The market selloff this month has undoubtedly been very disappointing for Australian investors.
However, one positive consequence of the selloff is that it has brought a number of shares down to levels that mean they now offer generous dividend yields.
Three top ASX dividend shares I would buy when the market settles are listed below:
Accent Group Ltd (ASX: AX1)
The shares of this footwear focused retail company have lost almost half of their value over the last two and a half weeks. This has been driven by a combination of general market volatility and concerns that the coronavirus could impact its supply chain and consumer demand. I think this has been an overreaction by investors and has left Accent Group's shares trading at a dirt cheap level. Its shares are currently changing hands at 12x FY 2019 earnings and offer a very generous trailing fully franked 7.6% dividend yield.
Commonwealth Bank of Australia (ASX: CBA)
The big four banks have all been smashed over the last few weeks. Commonwealth Bank, for example, has fallen a whopping 24% since February 14. However, based on the progress being made in China, I'm optimistic that the coronavirus outbreak will be contained in the short to medium term and expect bank shares to bounce back strongly when this happens. This could make it worth considering an investment in Australia's largest bank when things settle. Especially given its generous dividend yield. Even after factoring in a small cut to its dividend in FY 2020, its shares provide a forward fully franked 6.1% dividend yield.
Transurban Group (ASX: TCL)
A final dividend share to consider buying is Transurban. I think the toll road operator is a solid option for investors and expect it to continue to deliver solid earnings and distribution growth over the long term. This is thanks to the quality of its roads, their strong pricing power, and increasing traffic flows. They combined to help Transurban deliver a 8.6% increase in half year proportional toll revenue to $1,396 million last month. Management also reaffirmed its plan to increase its FY 2020 distribution to 62 cents per share, which equates to a yield of 4.2%.

● DATA SHOWN:
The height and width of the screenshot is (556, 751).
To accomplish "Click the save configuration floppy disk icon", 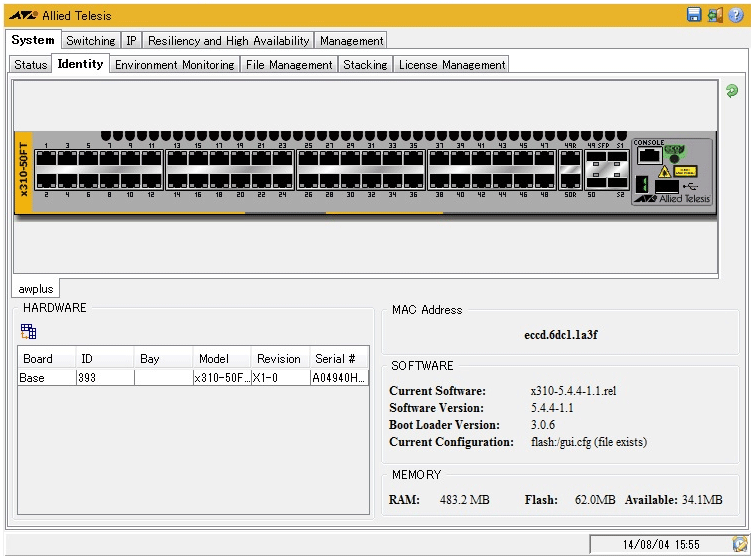I will [x=694, y=15].
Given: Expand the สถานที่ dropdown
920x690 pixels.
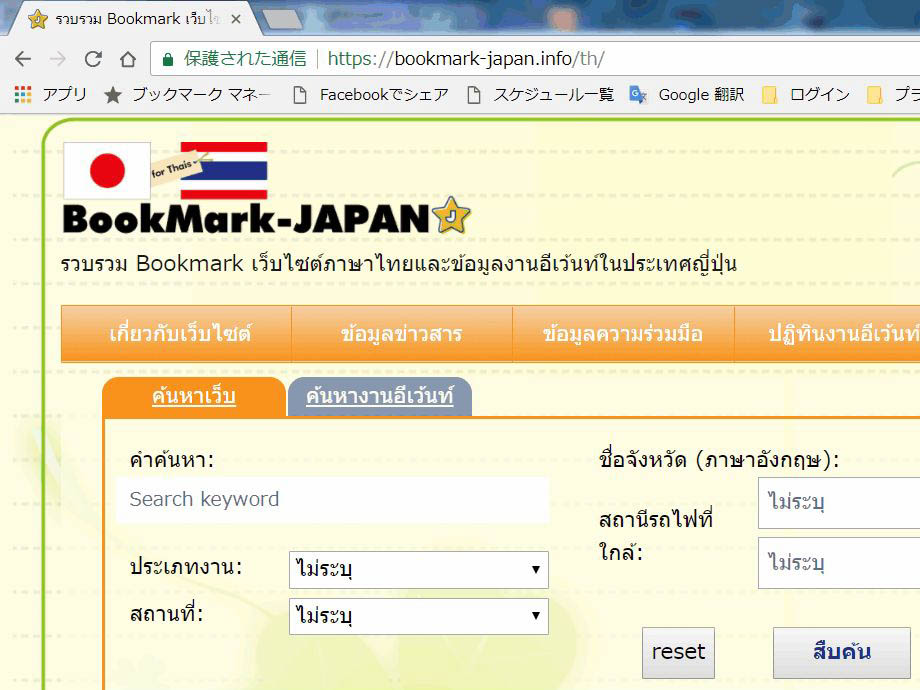Looking at the screenshot, I should tap(418, 616).
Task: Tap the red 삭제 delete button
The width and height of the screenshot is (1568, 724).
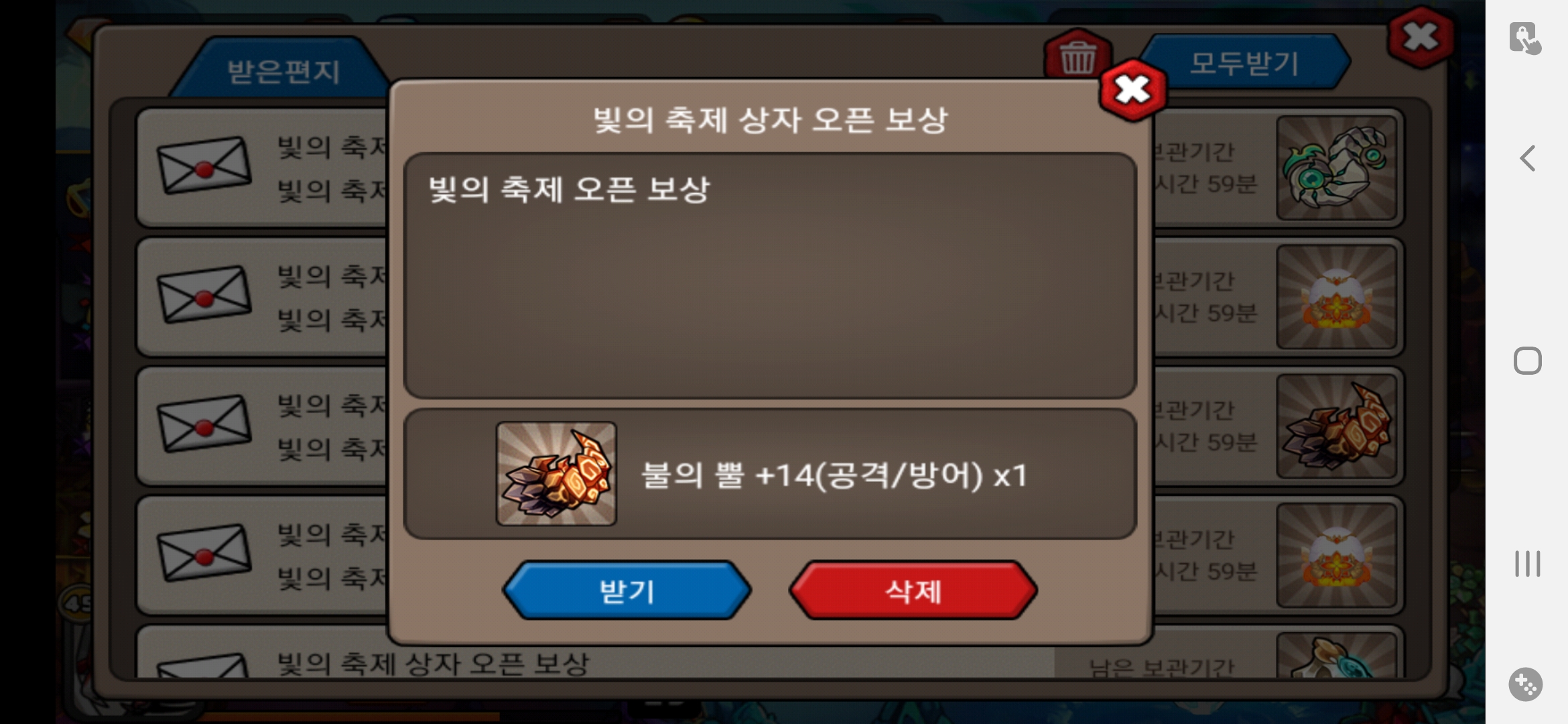Action: pyautogui.click(x=913, y=591)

● ASSIGNED TASK 1: Based on the text on ASX dividend shares, say whether each statement agrees with it (yes or no), and quote the deciding words of the text: (a) Commonwealth Bank's shares have fallen 24% since February 14. (b) Accent Group's shares offer a 6.1% dividend yield. (c) Transurban's half year proportional toll revenue rose 8.6% to $1,396 million.
● ASSIGNED TASK 2: Print everything in the text on ASX dividend shares from "Three top ASX" down to "Australia (ASX: CBA)", with no changes.

● RESPONSE BOX 1:
(a) Yes: "Commonwealth Bank, for example, has fallen a whopping 24% since February 14."
(b) No: "offer a very generous trailing fully franked 7.6% dividend yield"
(c) Yes: "help Transurban deliver a 8.6% increase in half year proportional toll revenue to $1,396 million"

● RESPONSE BOX 2:
Three top ASX dividend shares I would buy when the market settles are listed below:
Accent Group Ltd (ASX: AX1)
The shares of this footwear focused retail company have lost almost half of their value over the last two and a half weeks. This has been driven by a combination of general market volatility and concerns that the coronavirus could impact its supply chain and consumer demand. I think this has been an overreaction by investors and has left Accent Group's shares trading at a dirt cheap level. Its shares are currently changing hands at 12x FY 2019 earnings and offer a very generous trailing fully franked 7.6% dividend yield.
Commonwealth Bank of Australia (ASX: CBA)